If you intended to correct an error in the post then please contact us.

Recommended Posts

What kind of compile times are you guys getting for kd-trees (per 1000 triangles)? I'm using N^2 SAH, and my trees are very good quality, but it's taking about 90 seconds just to build 10,000 triangles! An obvious attempt at improvement would be if there are more than (for example) 1000 triangles in a node, to just choose 1000 at random and select the best among those. I assume people have tried this approach? What results have you had? Theoretically, it improves your performance to O(N)... But if you have a million triangles to divide, your first few cuts may be poor (though not too bad, i think).

Share this post


Link to post
Share on other sites
Boy, I had a stupid bug.
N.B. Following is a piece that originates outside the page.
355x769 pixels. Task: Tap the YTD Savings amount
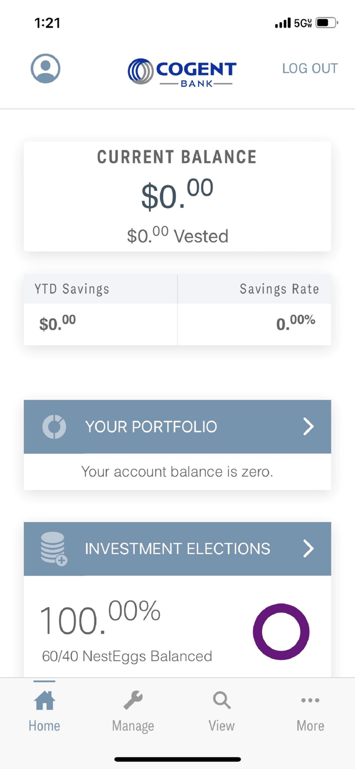[x=57, y=323]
I was testing ALL the triangles as possible split positions, not just the ones inside the node. I also sped up my SAH code... extremely fast. I doubt it could be faster.
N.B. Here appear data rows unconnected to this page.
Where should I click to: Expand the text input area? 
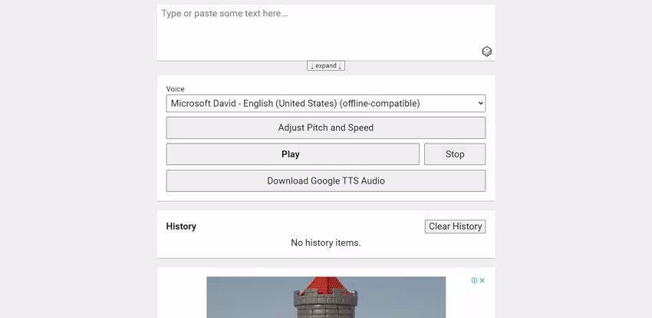click(326, 66)
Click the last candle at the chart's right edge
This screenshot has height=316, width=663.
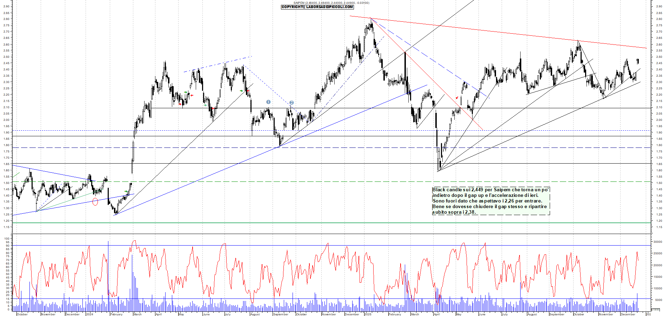[638, 61]
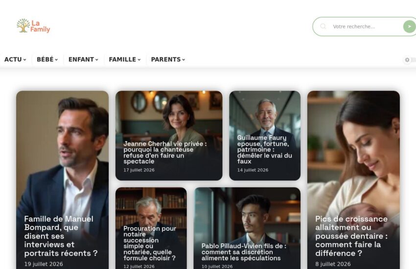The width and height of the screenshot is (416, 269).
Task: Open the PARENTS menu item
Action: pyautogui.click(x=168, y=59)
And now I limit split plane test to a random 600 per node. This gives me 4 secs for 300,000 triangles... more what I was hoping for :)

Share this post


Link to post
Share on other sites
Another one working on ray tracing? ;)

My timings: 10 minutes for the 1.1M buddha, with full prim-to-node clipping and consideration of all interesting split plane positions. SAH, also. The Stanford Bunny is subdivided in about 15 seconds (70k tris).

Share this post


Link to post
Share on other sites
What is the order of your "interesting split plane positions" algorithm? Right now, I've settled on capping # split positions to 1200 per node (and really it's just 6 planes of 200 random prims).

It seems to work ok but I can't make a good qualitative comparison test because I haven't implemented RTA yet. With that big, fat hack I run at about 4.2 secs / 180k tris (ad hoc: 16, 8) and 6.3 secs at (20, 4) criteria.

I've sped up SAH as much as I can, but clearly an "interesting split plane" selection algorithm would be best. However, the random sample split algorithm does give O(N) characteristic: 50 sec for 1.2M (20,4) It would be hard to see that go :)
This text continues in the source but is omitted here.